■ TASK DETAILS ■
Please continue the essay below on viruses, fear, and Hollywood outbreak films, picking up right after its final sentence.

In 1995, I saw a movie called Safe at an art house theater in downtown Washington, D.C. Written and directed by Todd Haynes, the film left me speechless. As the enigmatic Carol White, the normally radiant Julianne Moore becomes whiter and fainter as the film progresses—a victim of a disease no one can diagnose, much less cure. There is no question that Safe is significant; not only as a work of cinema, but also as an accurate reflection of a particular moment in American history, and a prophetic statement about how, in an identity-based culture, diseases would become another middle-class way to categorize ourselves, manage our problems, file our grievances, and find our communities.
As the years passed, and AIDS would share the media spotlight with SARS, Ebola, and Avian flu, I grew fascinated not only with the fear that these viruses could stir up, but also with the ways that they changed fundamental social interaction. Suddenly, “personal space” could mean the difference between life and death—or so the media headlines would have you believe. The healthy-looking person beside you could kill you. The plane you are about to board could be flying hundreds of viruses around the world.
It was not only that viruses impacted our interpersonal interactions, but that they impacted our understanding of the world, talking points for politicians as much as box office fodder for Hollywood.
Fear is traditionally associated with highly contagious disease, and much like contagious disease, it can also spread like wildfire. Government organizations such as the Centers for Disease Control (CDC), journalists, and Hollywood capitalize on these fears for attention, power, and money. Even though concerns about microbial enemies are not new, since the 1990s they—often described with the term “emerging viruses” have appeared both as a coherent concept and as a deadly threat in various forms of media.
In particular, the way infectious viruses are appropriated by Hollywood may provide the greatest insight about the viruses themselves and the world we live in. It can take years to bring a film to the screen, and the synchronicity of outbreak narratives around 1995, much like the synchronicity of bioterrorist narratives during the start of the 21st century or the current success of zombies, are examples of cultural ideas developing in parallel, drawing from the zeitgeist to explore similar themes. But while the viruses may have changed, the basic template of the outbreak narrative stays the same, evolving only to reflect different modes of transmission, a heightened awareness of how easily diseases can spread around the world, and evolutions in the source of the current fear: from Africa to Asia to the Middle East.
In particular, fear of Ebola demonstrates how certain responses are disproportionately shaped and intensified by the government and the media. It is not only how much coverage these threats get—in both print and online media, in both fiction and nonfiction formats—that makes them cause so much fear, but it is also the specific information provided and the way the risk is framed (often in hyperbolic fashion). Additionally, articles about viruses often set up an “us versus them” trope that continues throughout the fictional outbreak narrative, stigmatizing the “primitive and dangerous” other so threatening to those in the developed world.

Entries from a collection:
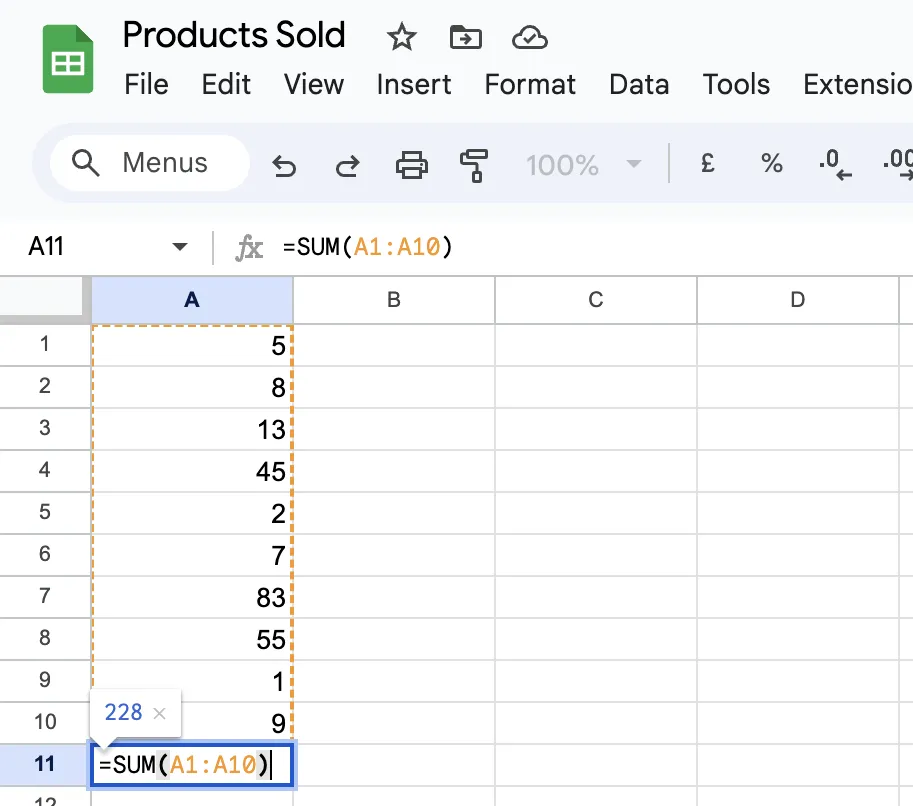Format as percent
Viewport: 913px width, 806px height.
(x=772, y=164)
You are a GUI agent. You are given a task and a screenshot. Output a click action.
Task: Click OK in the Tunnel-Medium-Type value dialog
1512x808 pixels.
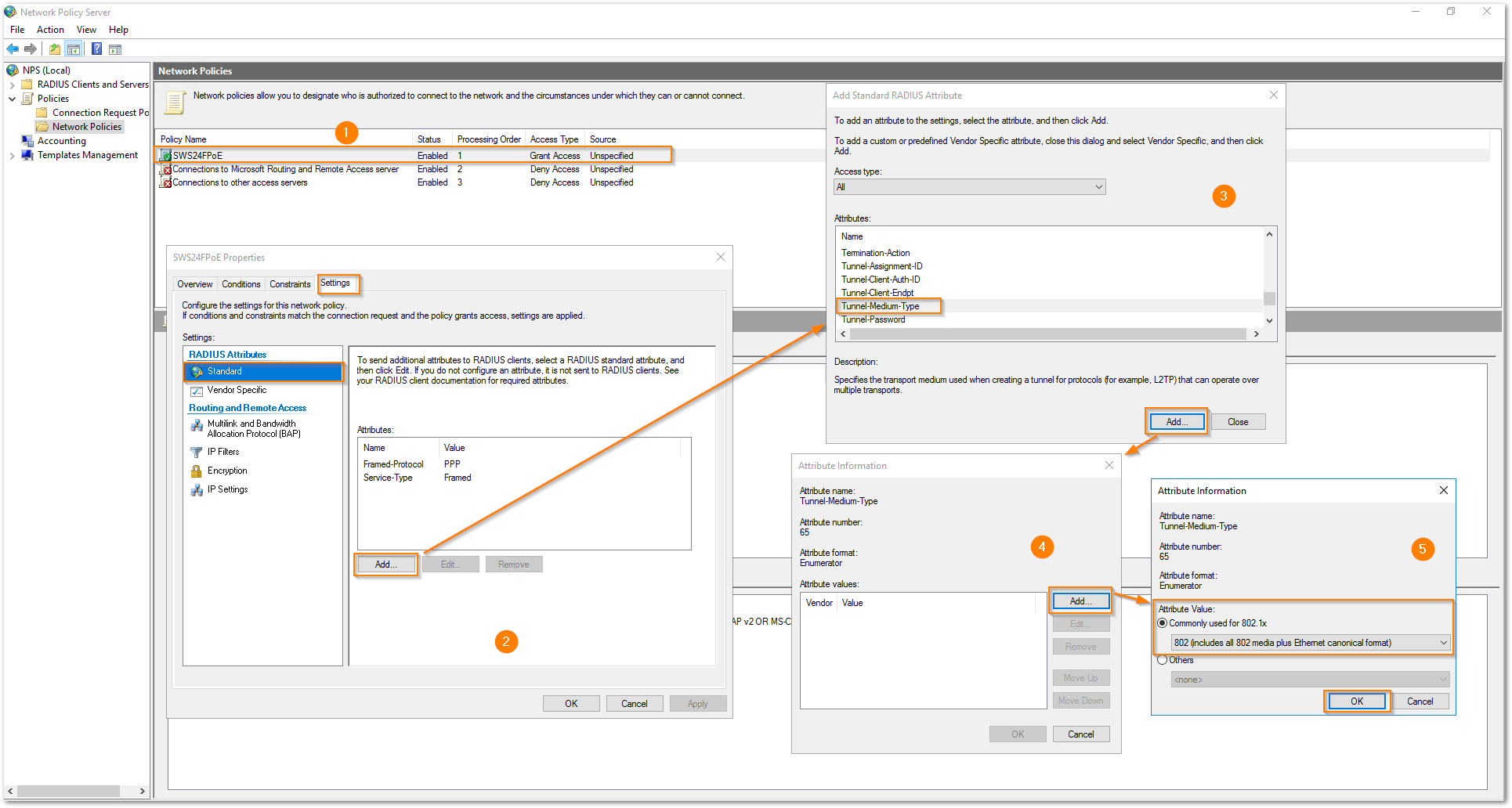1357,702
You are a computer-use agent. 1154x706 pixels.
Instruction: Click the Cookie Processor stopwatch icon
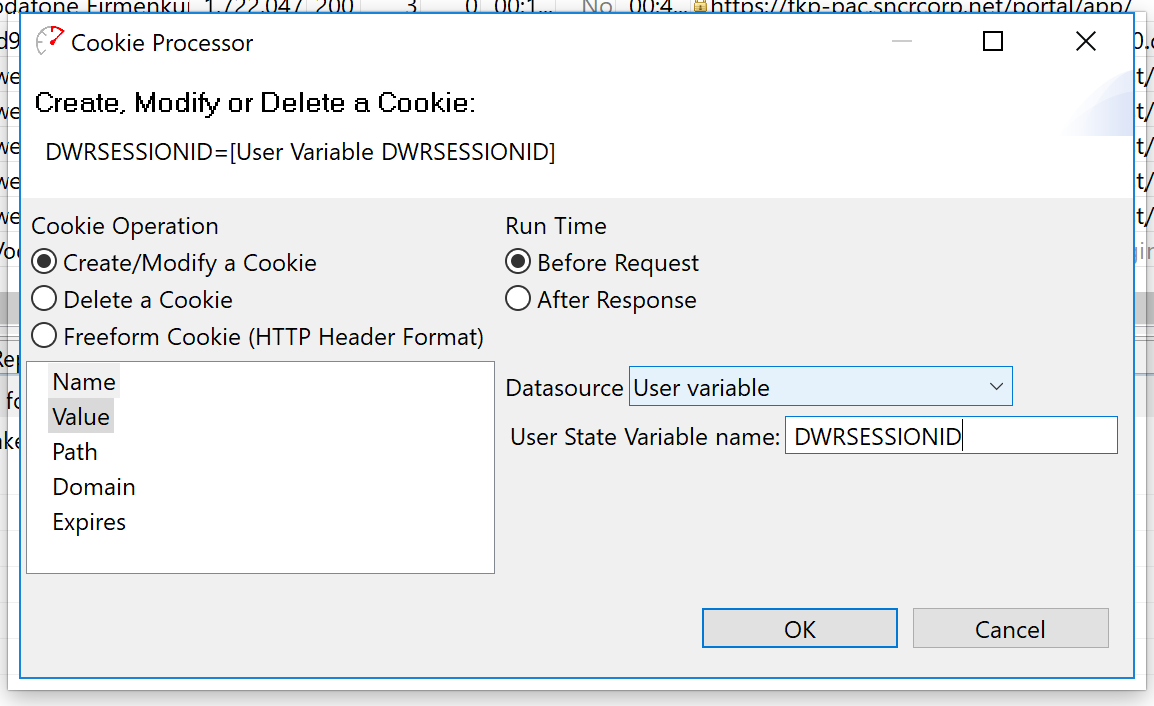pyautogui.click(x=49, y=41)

■ ANSWER SPACE ■
The outbreak narrative has become a parable for our fears, evolving to depict our fears of contagion, of the world, of monsters, and of becoming a monster. It is not only that it is a template that adapts with changing cultural and social anxieties, but that it is a guidepost that tells us where we are going and where we have been. How provincial we were back in 1995, when a deadly virus from Africa only threatened the small town of Cedar Creek, when viruses could forge romances and bring lovers together! In 2011, the world was a much colder place, full of isolation while still, perversely, heavily interconnected, a virus capable of spanning the world in the blink of an eye. Now, one of the highest rated basic cable shows visualizes for its viewers week after week just how brutal the future can look and how quickly we can get there.
While the impossibility of truly effective safety pervades all outbreak narratives, this fear has grown more pronounced as the impact of globalization becomes more visible. In particular, the combination of eroding barriers and rapid global communication has changed both the world and the narrative. After all, globalization does exacerbate the threat of infection, and so Hollywood narratives can easily emphasize the insecurity of boundaries, regardless of whether the infection is literal—spread via zombies or viruses—or metaphorical. Viral outbreaks make us afraid of globalization—of the encroachment of germs, bacteria, and, significantly, their carriers. Outbreak narratives feed into these anxieties, telling us not only what but whom to fear.
Viruses remain a powerful and infectious metaphor, a way to demarcate “dangerous” people, a way to draw attention to the flaws and frailties of the bonds between people and between nations, and a way to spread and construct fear. The proliferation of digital media—our ability to digest all the information, all the time—makes this fear even more infectious. The power of panic—as well as the fear of infection and whatever latent racism accompanies it—can now be multiplied the world over. While healthcare and personal immunity may be our only recourse against threatening microbes, critical thinking and careful observation are our only recourse against the fear.
Dahlia Schweitzer is an adjunct professor at the Art Center College of Design in Pasadena, California. She is the author of Going Viral: Zombies, Viruses, and the End of the World (Rutgers University Press, 2018).